## start Dataset rows
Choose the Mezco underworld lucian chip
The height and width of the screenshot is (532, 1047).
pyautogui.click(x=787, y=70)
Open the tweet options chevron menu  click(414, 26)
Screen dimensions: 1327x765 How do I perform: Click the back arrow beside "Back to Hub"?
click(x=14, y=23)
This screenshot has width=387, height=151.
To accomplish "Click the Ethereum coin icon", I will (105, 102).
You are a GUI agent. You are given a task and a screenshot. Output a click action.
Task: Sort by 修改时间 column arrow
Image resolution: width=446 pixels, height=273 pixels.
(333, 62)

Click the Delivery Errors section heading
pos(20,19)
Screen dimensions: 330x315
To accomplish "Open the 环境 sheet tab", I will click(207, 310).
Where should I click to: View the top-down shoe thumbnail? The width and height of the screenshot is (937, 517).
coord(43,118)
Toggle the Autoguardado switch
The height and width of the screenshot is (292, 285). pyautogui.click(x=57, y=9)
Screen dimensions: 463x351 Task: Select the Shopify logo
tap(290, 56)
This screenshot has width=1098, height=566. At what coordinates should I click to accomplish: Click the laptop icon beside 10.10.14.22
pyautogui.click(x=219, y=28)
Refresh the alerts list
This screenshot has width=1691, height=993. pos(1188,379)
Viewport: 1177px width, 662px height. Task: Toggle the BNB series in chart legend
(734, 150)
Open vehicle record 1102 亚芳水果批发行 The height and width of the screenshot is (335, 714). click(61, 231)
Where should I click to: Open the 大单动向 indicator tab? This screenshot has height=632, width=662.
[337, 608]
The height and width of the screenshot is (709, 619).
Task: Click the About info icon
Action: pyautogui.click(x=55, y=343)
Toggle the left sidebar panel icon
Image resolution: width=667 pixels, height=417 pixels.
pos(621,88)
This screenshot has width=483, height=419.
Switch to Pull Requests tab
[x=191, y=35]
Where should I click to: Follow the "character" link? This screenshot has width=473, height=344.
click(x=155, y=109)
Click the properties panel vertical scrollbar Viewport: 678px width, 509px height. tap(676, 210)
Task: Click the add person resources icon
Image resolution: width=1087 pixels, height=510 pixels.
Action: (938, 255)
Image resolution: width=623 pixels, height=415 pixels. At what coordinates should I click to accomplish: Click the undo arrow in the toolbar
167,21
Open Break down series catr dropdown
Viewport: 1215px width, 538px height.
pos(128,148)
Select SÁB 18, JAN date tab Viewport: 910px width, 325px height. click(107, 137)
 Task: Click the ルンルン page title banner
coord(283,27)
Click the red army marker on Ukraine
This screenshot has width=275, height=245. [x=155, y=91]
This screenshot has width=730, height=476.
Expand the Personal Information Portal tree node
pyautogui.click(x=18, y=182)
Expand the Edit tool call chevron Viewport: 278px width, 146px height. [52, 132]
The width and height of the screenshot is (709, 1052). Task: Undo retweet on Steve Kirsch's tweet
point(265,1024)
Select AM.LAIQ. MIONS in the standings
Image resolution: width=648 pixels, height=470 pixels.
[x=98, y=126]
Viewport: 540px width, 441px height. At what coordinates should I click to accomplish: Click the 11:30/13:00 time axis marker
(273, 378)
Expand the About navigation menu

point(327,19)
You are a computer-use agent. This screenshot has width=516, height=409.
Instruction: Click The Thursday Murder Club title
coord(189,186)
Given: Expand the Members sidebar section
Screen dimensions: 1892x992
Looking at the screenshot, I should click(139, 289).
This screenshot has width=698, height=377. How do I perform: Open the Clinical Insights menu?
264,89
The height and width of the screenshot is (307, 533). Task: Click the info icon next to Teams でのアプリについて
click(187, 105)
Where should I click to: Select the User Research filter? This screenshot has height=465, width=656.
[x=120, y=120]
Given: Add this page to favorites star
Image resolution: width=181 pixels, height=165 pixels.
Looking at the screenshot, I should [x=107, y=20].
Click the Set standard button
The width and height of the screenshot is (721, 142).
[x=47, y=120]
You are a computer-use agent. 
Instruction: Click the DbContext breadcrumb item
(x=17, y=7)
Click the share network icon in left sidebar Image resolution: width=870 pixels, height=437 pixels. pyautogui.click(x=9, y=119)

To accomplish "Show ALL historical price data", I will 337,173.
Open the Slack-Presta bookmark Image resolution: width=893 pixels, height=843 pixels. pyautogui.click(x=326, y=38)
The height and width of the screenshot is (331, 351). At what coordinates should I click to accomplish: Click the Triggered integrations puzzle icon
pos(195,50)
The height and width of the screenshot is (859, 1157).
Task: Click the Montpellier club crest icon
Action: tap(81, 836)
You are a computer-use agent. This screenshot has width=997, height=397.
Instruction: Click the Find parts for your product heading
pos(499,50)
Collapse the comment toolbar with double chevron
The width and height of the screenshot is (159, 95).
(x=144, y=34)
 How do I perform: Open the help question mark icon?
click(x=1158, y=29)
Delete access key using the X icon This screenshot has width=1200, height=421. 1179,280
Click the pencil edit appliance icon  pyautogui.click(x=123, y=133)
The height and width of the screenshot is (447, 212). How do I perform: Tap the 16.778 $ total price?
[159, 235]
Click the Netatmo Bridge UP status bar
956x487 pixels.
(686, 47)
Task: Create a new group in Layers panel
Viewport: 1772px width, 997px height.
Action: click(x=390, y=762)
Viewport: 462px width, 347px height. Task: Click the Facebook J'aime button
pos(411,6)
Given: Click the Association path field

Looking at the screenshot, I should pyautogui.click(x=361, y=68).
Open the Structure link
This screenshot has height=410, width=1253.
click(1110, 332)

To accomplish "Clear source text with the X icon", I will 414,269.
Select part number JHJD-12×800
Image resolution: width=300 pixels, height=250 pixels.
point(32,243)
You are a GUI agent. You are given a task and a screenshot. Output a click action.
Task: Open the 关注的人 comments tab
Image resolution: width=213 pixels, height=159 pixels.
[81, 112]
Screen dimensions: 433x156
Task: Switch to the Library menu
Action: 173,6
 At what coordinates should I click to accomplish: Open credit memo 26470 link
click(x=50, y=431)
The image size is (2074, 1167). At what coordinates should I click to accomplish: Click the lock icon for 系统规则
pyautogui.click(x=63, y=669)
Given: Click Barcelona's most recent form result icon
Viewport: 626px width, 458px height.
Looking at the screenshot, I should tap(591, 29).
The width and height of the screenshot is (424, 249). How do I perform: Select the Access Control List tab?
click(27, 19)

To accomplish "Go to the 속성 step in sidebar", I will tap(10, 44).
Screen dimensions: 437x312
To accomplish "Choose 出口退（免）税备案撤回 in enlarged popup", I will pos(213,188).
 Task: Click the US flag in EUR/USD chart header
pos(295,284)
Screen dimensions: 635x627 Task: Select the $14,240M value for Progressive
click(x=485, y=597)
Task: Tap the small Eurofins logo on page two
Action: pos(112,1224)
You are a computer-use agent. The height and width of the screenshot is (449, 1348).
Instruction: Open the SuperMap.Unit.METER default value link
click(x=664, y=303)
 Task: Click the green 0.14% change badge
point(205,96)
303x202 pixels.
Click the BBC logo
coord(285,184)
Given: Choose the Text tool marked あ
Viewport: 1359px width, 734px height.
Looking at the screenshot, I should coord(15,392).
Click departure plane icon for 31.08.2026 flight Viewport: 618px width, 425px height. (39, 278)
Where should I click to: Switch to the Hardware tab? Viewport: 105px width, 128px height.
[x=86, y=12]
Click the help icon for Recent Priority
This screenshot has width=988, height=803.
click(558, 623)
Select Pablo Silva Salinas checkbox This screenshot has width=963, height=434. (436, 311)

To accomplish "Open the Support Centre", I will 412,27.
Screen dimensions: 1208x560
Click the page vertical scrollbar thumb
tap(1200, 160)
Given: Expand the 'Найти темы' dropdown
## end Dataset rows
Work to be completed -
Reproduce the data above verbatim, starting with the line that contains "Screen dimensions: 1327x765" and going on through the line that contains "Action: (938, 255)".

Solution -
Screen dimensions: 1327x765 How do I perform: Click the back arrow beside "Back to Hub"?
click(x=14, y=23)
This screenshot has width=387, height=151.
To accomplish "Click the Ethereum coin icon", I will (105, 102).
You are a GUI agent. You are given a task and a screenshot. Output a click action.
Task: Sort by 修改时间 column arrow
Image resolution: width=446 pixels, height=273 pixels.
(333, 62)

Click the Delivery Errors section heading
pos(20,19)
Screen dimensions: 330x315
To accomplish "Open the 环境 sheet tab", I will click(207, 310).
Where should I click to: View the top-down shoe thumbnail? The width and height of the screenshot is (937, 517).
coord(43,118)
Toggle the Autoguardado switch
The height and width of the screenshot is (292, 285). pyautogui.click(x=57, y=9)
Screen dimensions: 463x351 Task: Select the Shopify logo
tap(290, 56)
This screenshot has width=1098, height=566. At what coordinates should I click to accomplish: Click the laptop icon beside 10.10.14.22
pyautogui.click(x=219, y=28)
Refresh the alerts list
This screenshot has width=1691, height=993. pos(1188,379)
Viewport: 1177px width, 662px height. Task: Toggle the BNB series in chart legend
(734, 150)
Open vehicle record 1102 亚芳水果批发行 The height and width of the screenshot is (335, 714). click(61, 231)
Where should I click to: Open the 大单动向 indicator tab? This screenshot has height=632, width=662.
[337, 608]
The height and width of the screenshot is (709, 619).
Task: Click the About info icon
Action: pyautogui.click(x=55, y=343)
Toggle the left sidebar panel icon
Image resolution: width=667 pixels, height=417 pixels.
pos(621,88)
This screenshot has width=483, height=419.
Switch to Pull Requests tab
[x=191, y=35]
Where should I click to: Follow the "character" link? This screenshot has width=473, height=344.
click(x=155, y=109)
Click the properties panel vertical scrollbar Viewport: 678px width, 509px height. tap(676, 210)
Task: Click the add person resources icon
Image resolution: width=1087 pixels, height=510 pixels.
Action: (938, 255)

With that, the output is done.